Abstract

Conflicting results have been obtained for the same operation for repair of coarctation of the aorta by different institutes. The purpose of this study was to assess the results of subclavian flap aortoplasty (SFA) alone, performed on 399 patients in a single institute between 1966 and 1995. Data were collected retrospectively from the congenital cardiac surgical database at the institute. The median age at operation was 22 days (3 days-49 months). One hundred thirty-four patients had isolated coarctation while 265 children had complex coarctation. Maximum follow-up was 24 years (median, 14 years). Overall mortality over the whole duration of follow-up was 24.8%. Mortality for isolated coarctation at first intervention was 7.4% (operative mortality, 2.6%) while it was 12.8% for complex coarctation. At second intervention the mortality for isolated coarctation was 5%. For the second, third, and fourth interventions the mortality for complex coarctation was 25%, 25%, and 27%, respectively.

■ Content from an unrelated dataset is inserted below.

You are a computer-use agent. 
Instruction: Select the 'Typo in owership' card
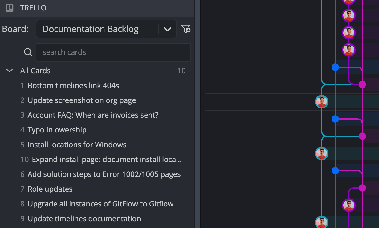57,130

The survival for isolated coarctation at 1, 5, 10, and 20 years was 94%, 93.2%, 92.4%, and 88.4%, respectively, while it was 74.6%, 66.3%, 63%, and 61.4%, respectively, for complex coarctation. Of the total patients, 15.3% had interventions for recoarctation. The incidence of recoarctation was 13.6% on those patients operated on in the first month of life, while it was 3.6% in older children. A percentage of 3.3% of patients continue to be hypertensive and require medication. There was a significant difference between the systolic blood pressure and anthropometric measurements between the arms. Despite this none of the patients complained of effect on lifestyle. Despite improved early results the long-term mortality for coarctation remains high. Mortality is higher for complex coarctation as compared with isolated procedures. The incidence of recoarctation after SFA at long term is acceptable and is higher in patients operated on in the first month of life. The overall incidence of hypertension is quite low. Patients remained normotensive when operated upon at the age of 0.9 months. The SFA, no doubt, effects the limb development; however it does not cause limitation in the lifestyle.